PROBLEM TO WORK ON>
Take the material below and output exactly the run of lines from the one containing "Click the 0.5% transaction fee value" down to the one containing "The image size is (2378, 1272).", with both included.
---- RECORD EXCERPTS
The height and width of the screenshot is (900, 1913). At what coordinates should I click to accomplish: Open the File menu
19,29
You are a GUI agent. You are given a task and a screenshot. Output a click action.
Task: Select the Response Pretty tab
--------
---- RECORD EXCERPTS
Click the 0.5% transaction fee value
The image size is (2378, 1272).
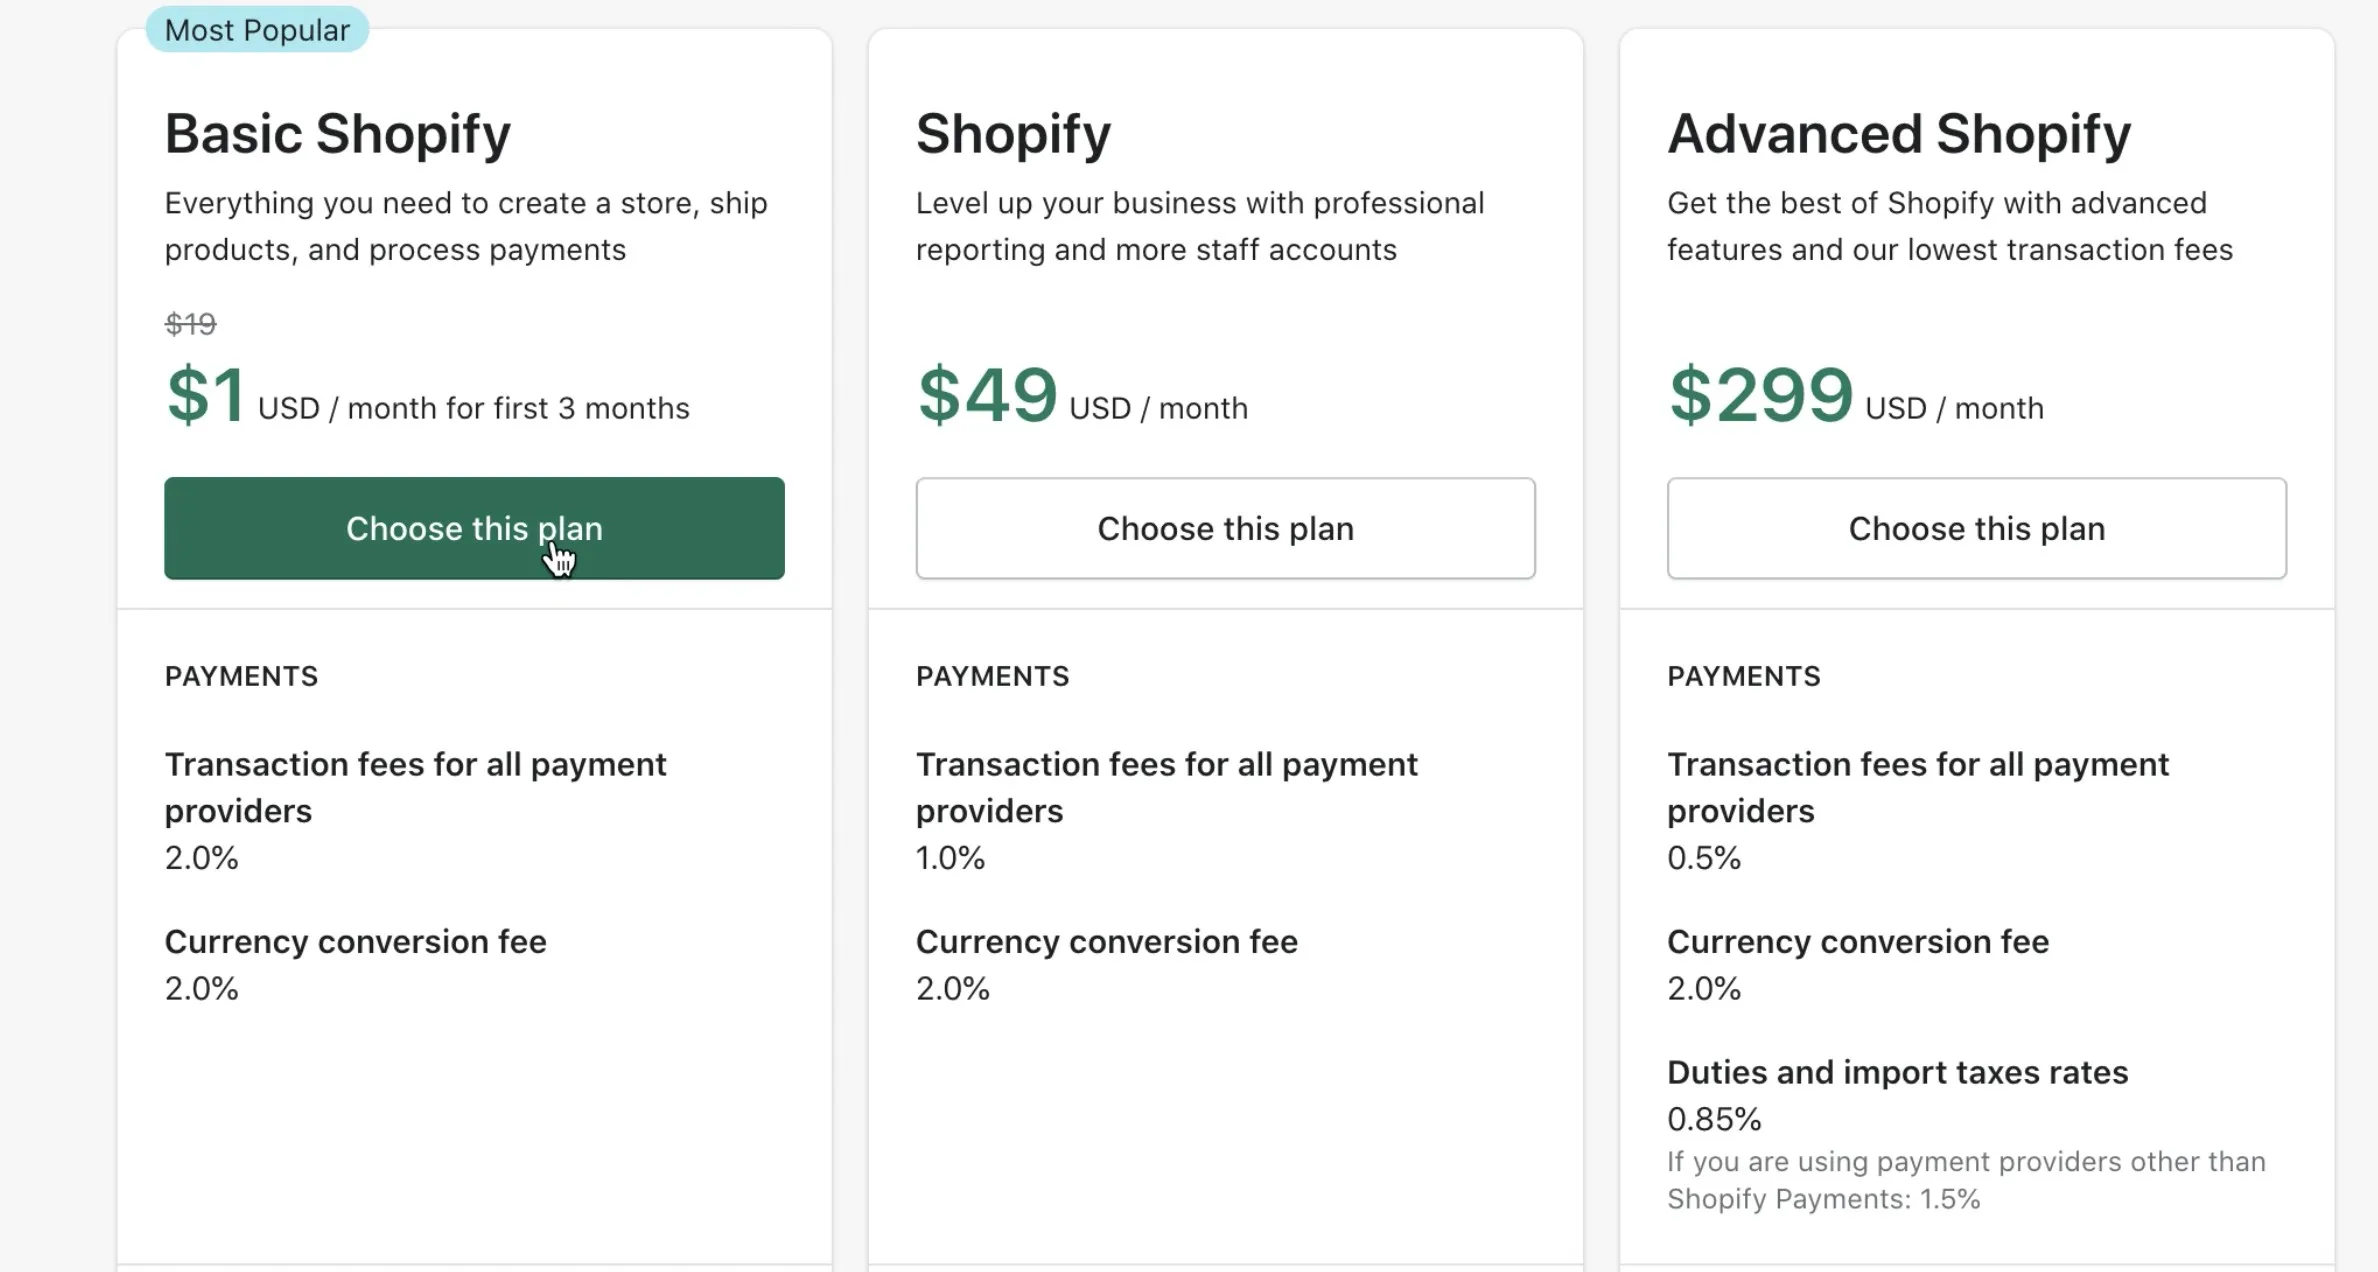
--------
TASK ANSWER>
Click the 0.5% transaction fee value
The image size is (2378, 1272).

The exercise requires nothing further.